▸ TASK DESCRIPTION
Summarize the text on judicial review below in two sentences.

Judge Sutton acknowledged not only the inescapable chronology of Loving and Baker, but also that the Supreme Court has never pronounced that its ruling in Baker no longer applies. While some mistakenly contend that certain “doctrinal developments” have undermined Baker’s applicability, Judge Sutton recognized that the Supreme Court is the sole arbiter of its own precedent.

Regardless of how one may feel about the debate over marriage, judicial review is about how the debate is to be handled and not about judges picking which view they prefer. Historically, we’ve experienced the difficulties associated with the Supreme Court imposing too heavy a hand upon important issues. In Dred Scott, for example, the Supreme Court decided that the Constitution essentially established a right to own slaves. The people responded with the passage of the Thirteenth, Fourteenth, and Fifteenth Amendments. In Roe v. Wade, the Supreme Court concluded that the Constitution bestowed a right to take innocent human life. Yet from the outset, that decision has been fraught with controversy and questioned by numerous Justices and judges (even those who are sympathetic to the outcome). Of course, the policy choice embodied in Roe is today widely disfavored as a majority of Americans hold pro-life views.

▸ DATASET EXTRACT
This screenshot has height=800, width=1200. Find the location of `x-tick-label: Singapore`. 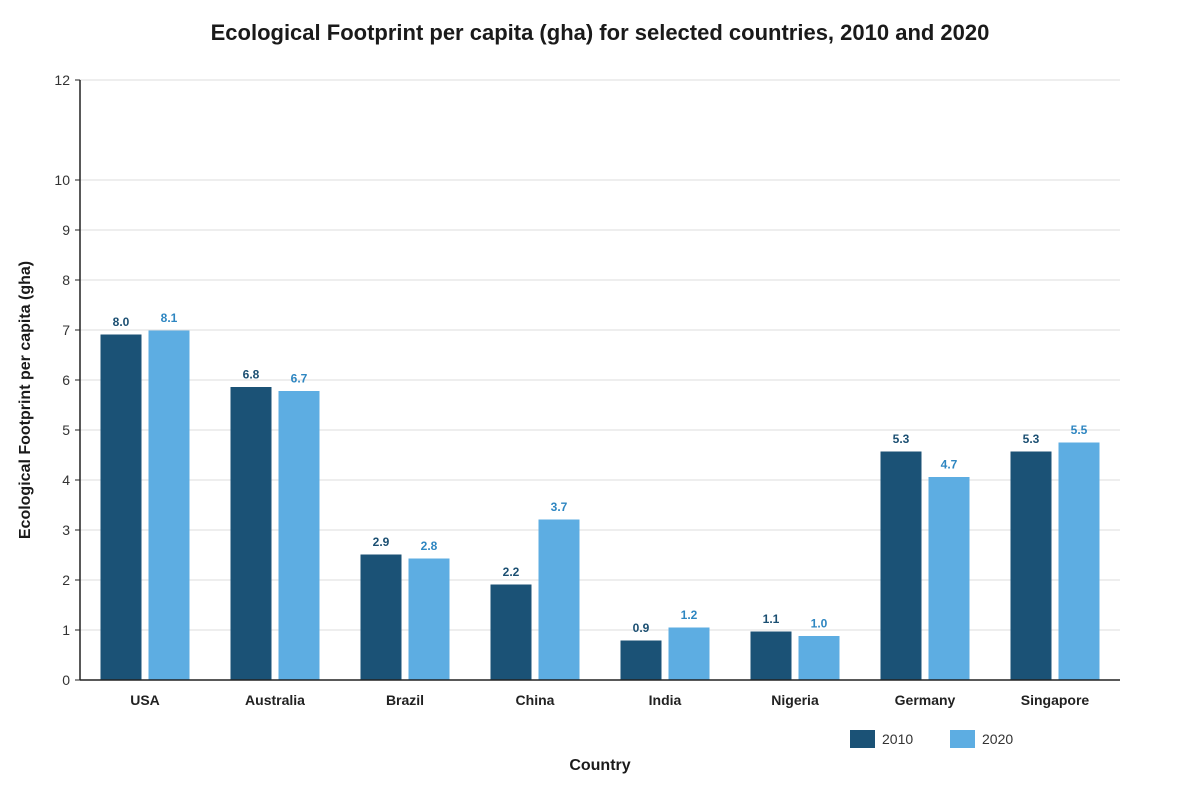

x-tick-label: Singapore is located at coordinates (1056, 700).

* * *

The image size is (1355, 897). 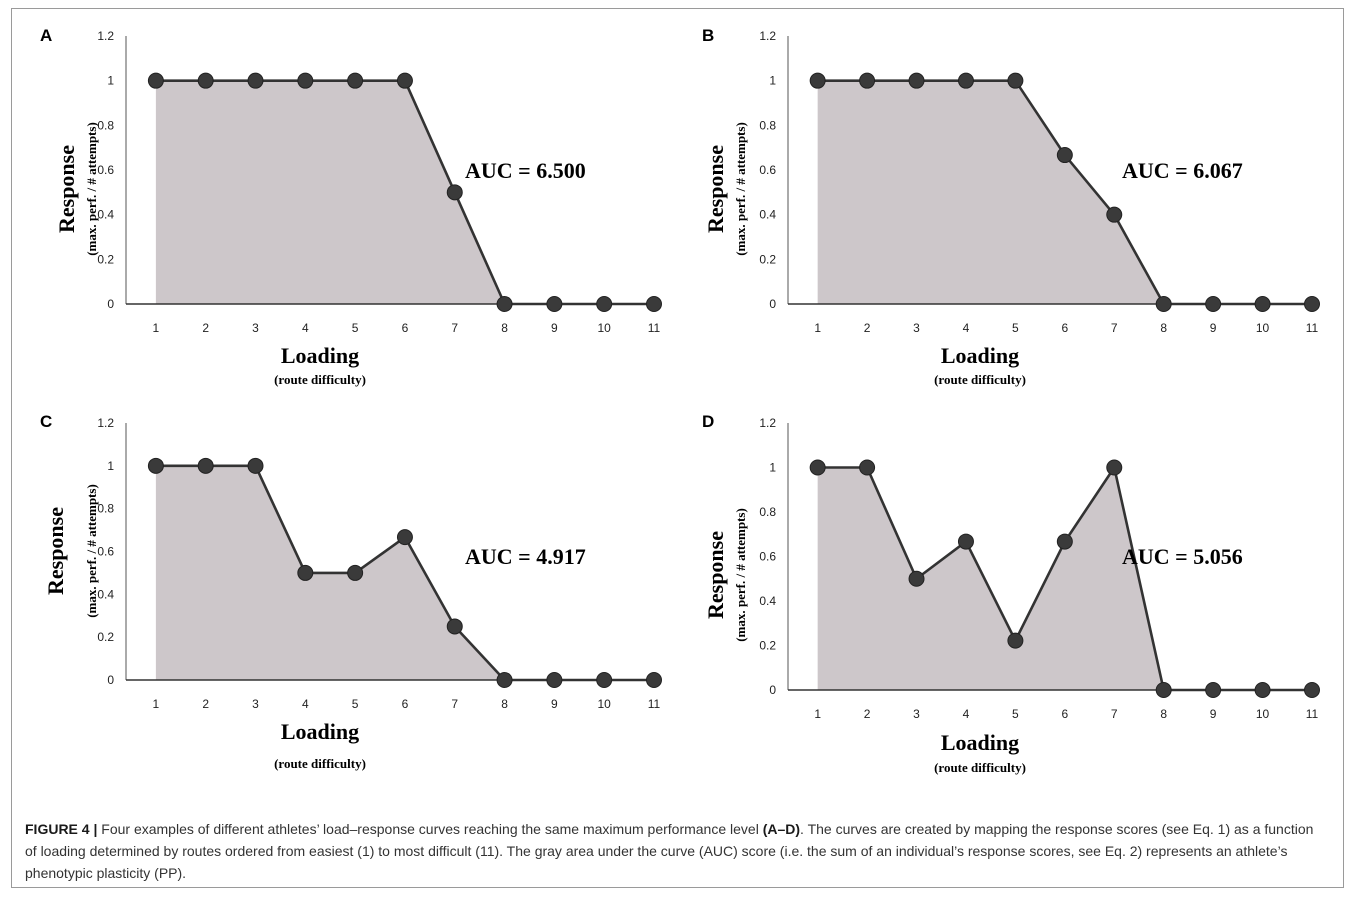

▸ OUTPUT FOR THIS EXERCISE
Judge Sutton acknowledged that the Supreme Court has never declared its ruling in Baker no longer applies, and he recognized that the Court is the sole arbiter of its own precedent. The text holds that judicial review concerns how the marriage debate is handled rather than which view judges prefer, and it cites Dred Scott and Roe v. Wade as cases where the Supreme Court imposed too heavy a hand on important issues.